(火星探査車キュリオシティが今月13日にとらえた謎の物体の正体は?(NASA / JPL-Caltech / MSSS))
(ほとんど視界ゼロの砂嵐のなかで孤軍奮闘する探査車キュリオシティの勇姿(NASA/JPL) )
(デコボコの悪路を走ってきたせいで、車輪には穴が開いている(NASA/JPL) )
(火星)
(火星・岩石地帯)
① ""探査車の破片か?火星で“平たい板”のような物体が見つかる NASA""
2018年08月20日 15時00分
② 観測史上最悪の砂嵐が続いている火星で、今月13日、人工的に作られたように見える平べったい板のような物体が見つかった。探査車「キュリオシティ」の観測画像を見た米航空宇宙局(NASA)の研究チームは当初、「正体不明の異物」だとして、探査機の破片の可能性を疑っていたが、詳しい分析の結果、正体が明らかになった。
今年5月末以来、惑星全体を飲み込むような観測史上最大クラスの砂嵐が吹き荒れている火星では、地表に太陽光が一切届かないため、自家発電できなくなった探査車オポチュニティは2カ月以上も休眠状態が続き、通信が途絶えた状態だ。
一方、プルトニウムを利用した原子力電池を搭載しているもう一台の探査車キュリオシティは、太陽光や昼夜、季節に関係なく、元気いっぱい。ところが今月13日に送ってきた画像には、これまでに見たことがないような平べったい長方形の物質が映り込んでいたことから、研究チームが騒然となった。
「機体の一部が剥がれ落ちたのでは?」と、2012年8月の火星到着以来、岩だらけのデコボコ道で車輪に穴が開くなど、数々の損傷を受けてきたキュリオシティの機体を心配した研究者は、画像に映る異物をコードネーム「PPFOD=異物破片」と命名し、詳細な分析を実施。その結果、キュリオシティの機体の一部ではなく、非常に薄い岩板であることがわかった。

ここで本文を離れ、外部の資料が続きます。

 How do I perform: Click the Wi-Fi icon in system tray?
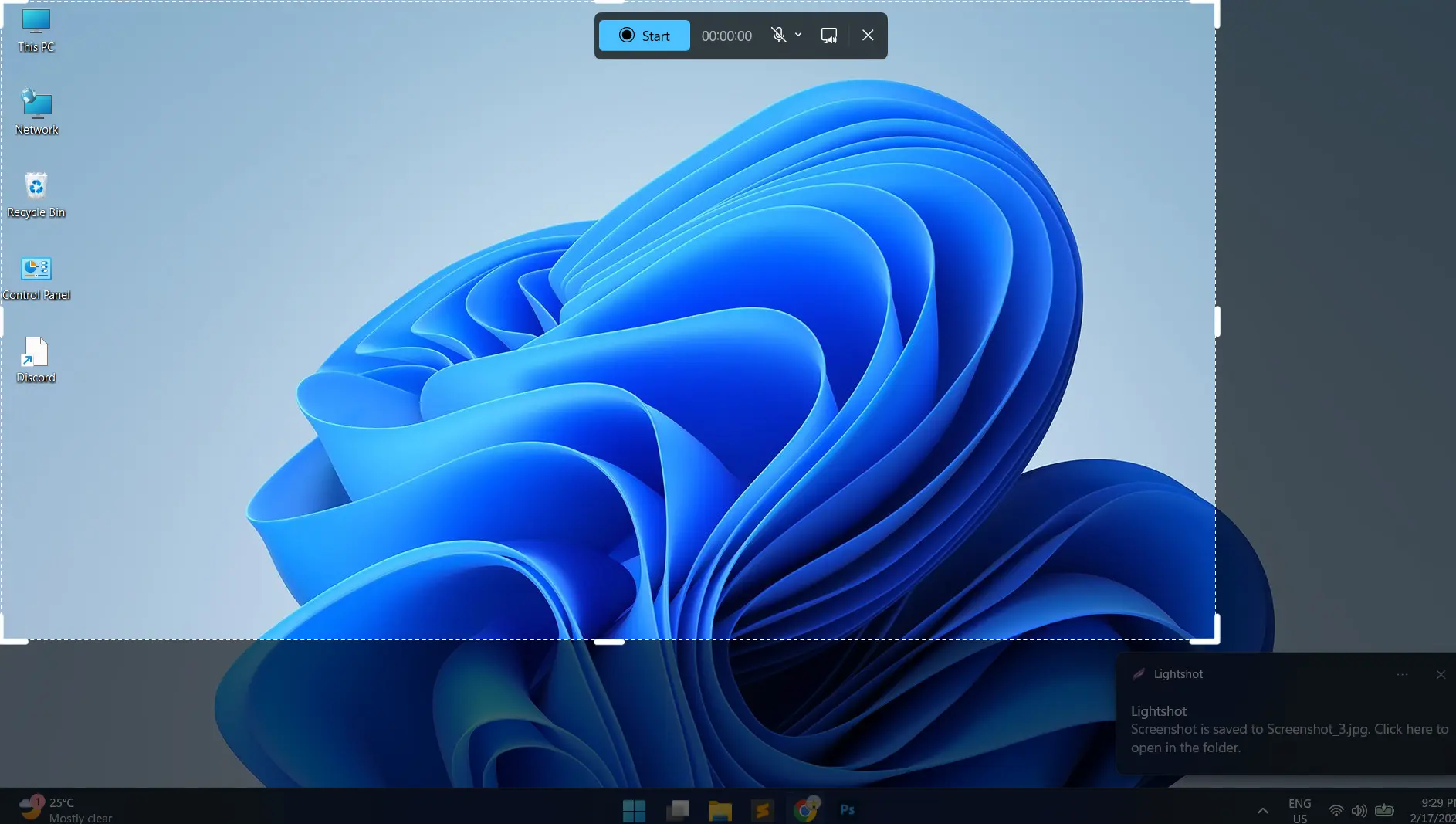tap(1335, 810)
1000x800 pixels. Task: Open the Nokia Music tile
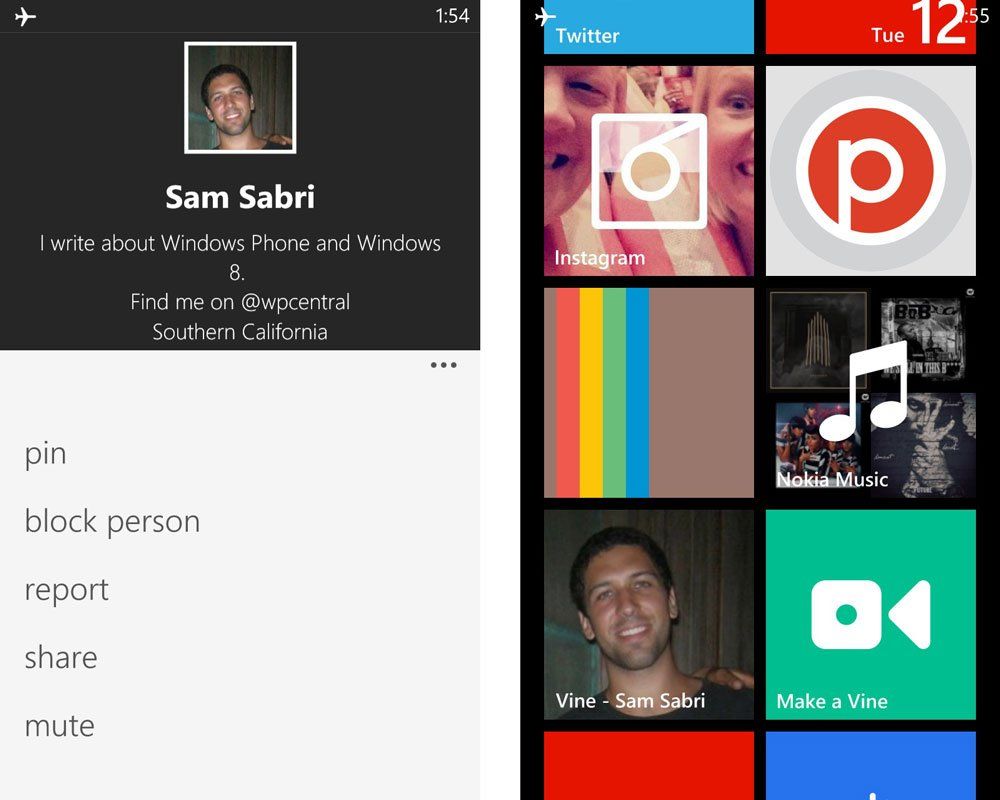[870, 392]
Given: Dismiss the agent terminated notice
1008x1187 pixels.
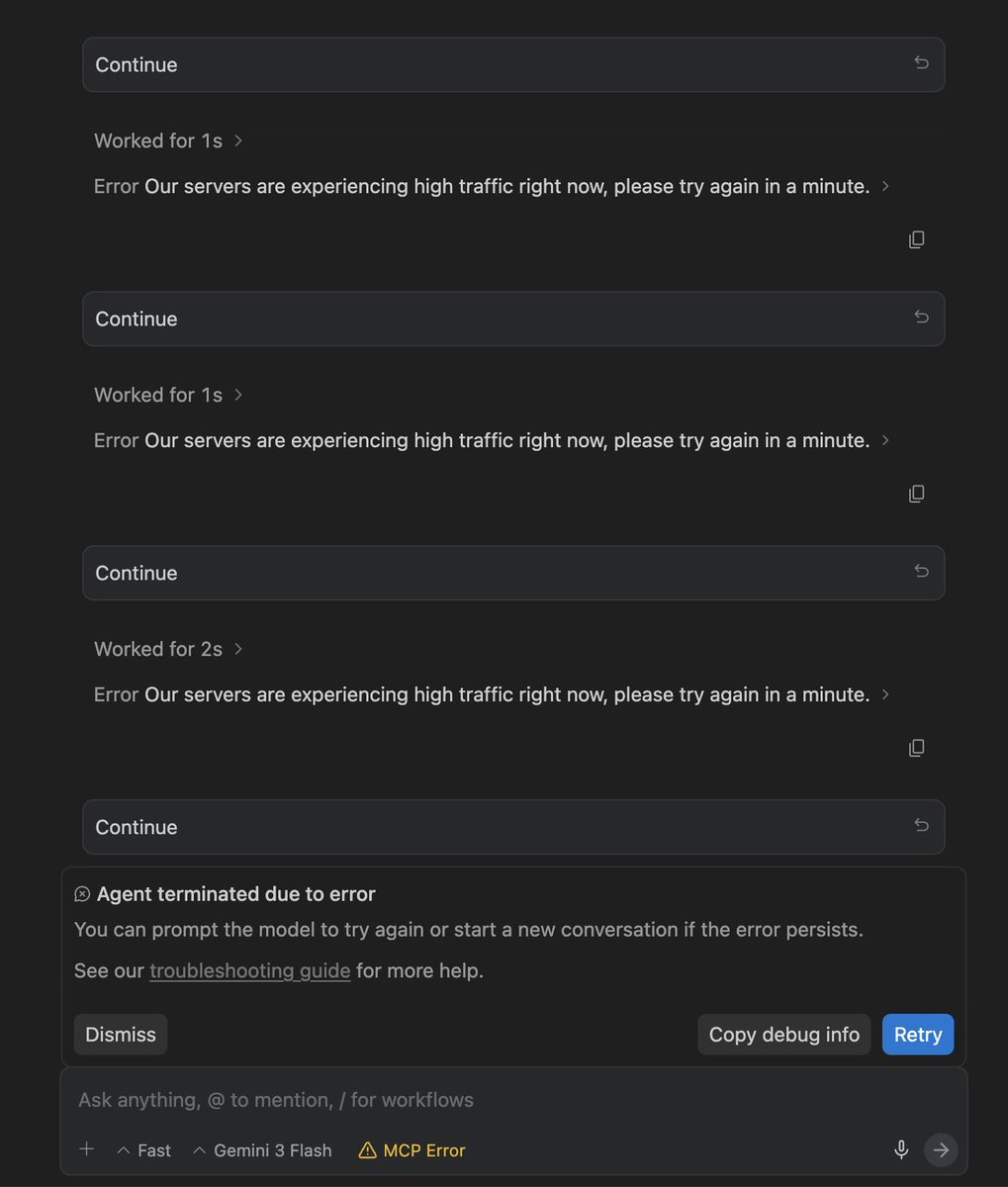Looking at the screenshot, I should click(x=121, y=1035).
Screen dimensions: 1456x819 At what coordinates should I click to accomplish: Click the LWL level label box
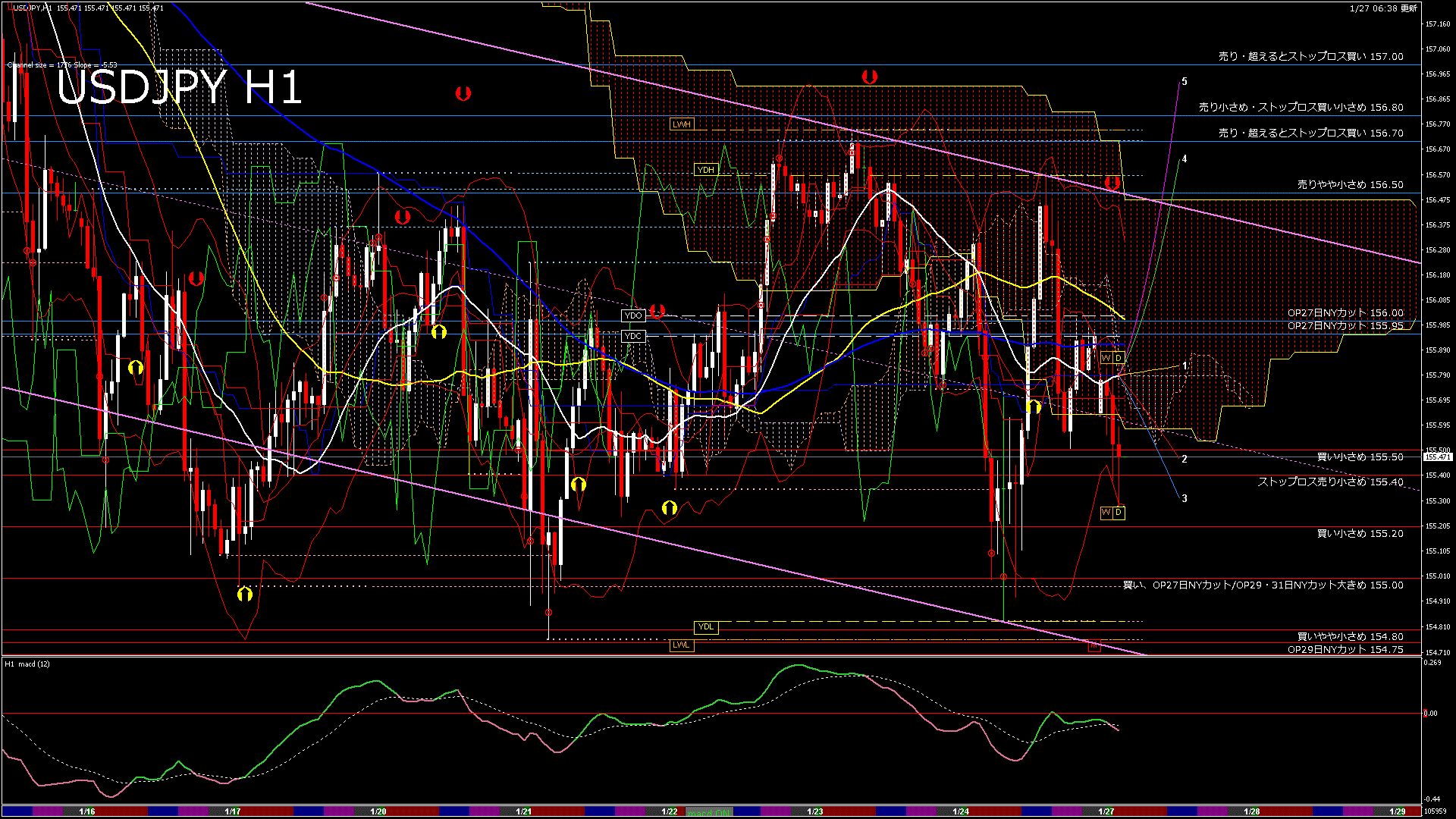681,645
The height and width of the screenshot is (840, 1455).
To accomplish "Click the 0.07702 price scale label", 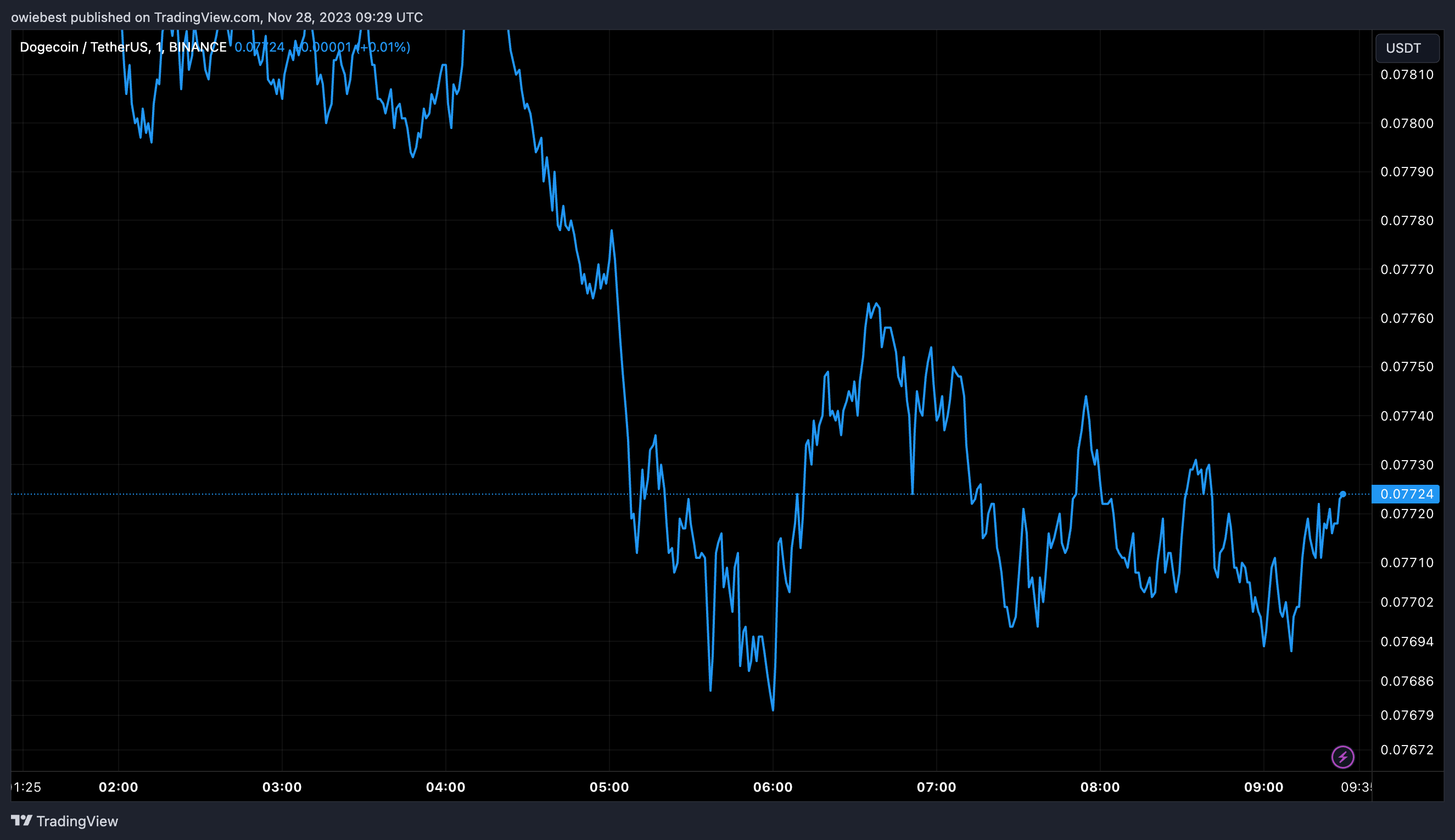I will click(1407, 602).
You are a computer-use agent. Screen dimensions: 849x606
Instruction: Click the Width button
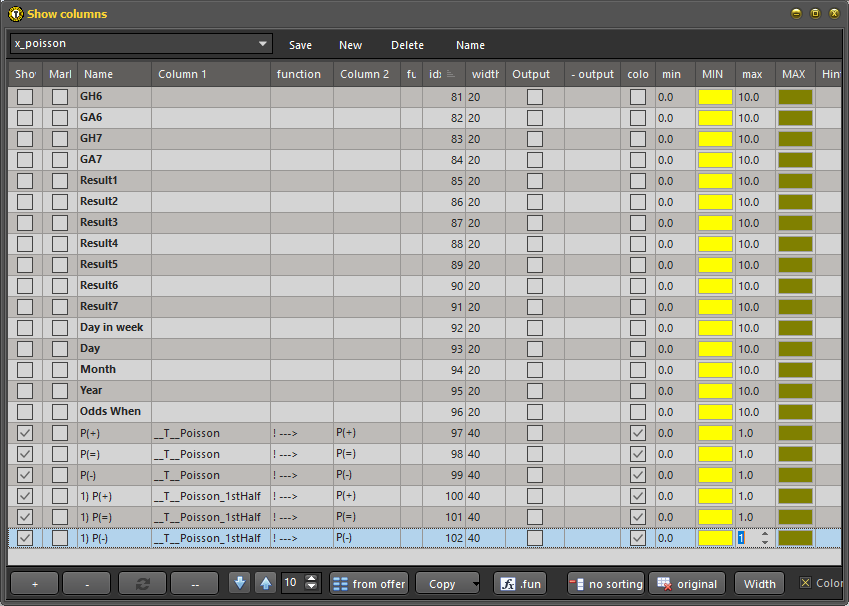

現在、キュリオシティが探査活動をしているのは、火星の南半球に位置する直径154キロのゲール・クレーターにそびえるアイオリス山(標高5500メートル)の尾根「ヴェラ・ルービン」の斜面で、「ペテグローブ・ポイント」と呼ばれる場所だ。米北東部メイン州に実在する地名から名付けられたこの場所では、ドリルを使って地面を掘削し、地中成分のサンプル採取や微生物の存在の有無を調査するミッションを継続中で、こんなところでへこたれるわけにはいかないのだ。
※ キュリオシティ=curiosityで"好奇心"とは、自分好みの良いネーミングです。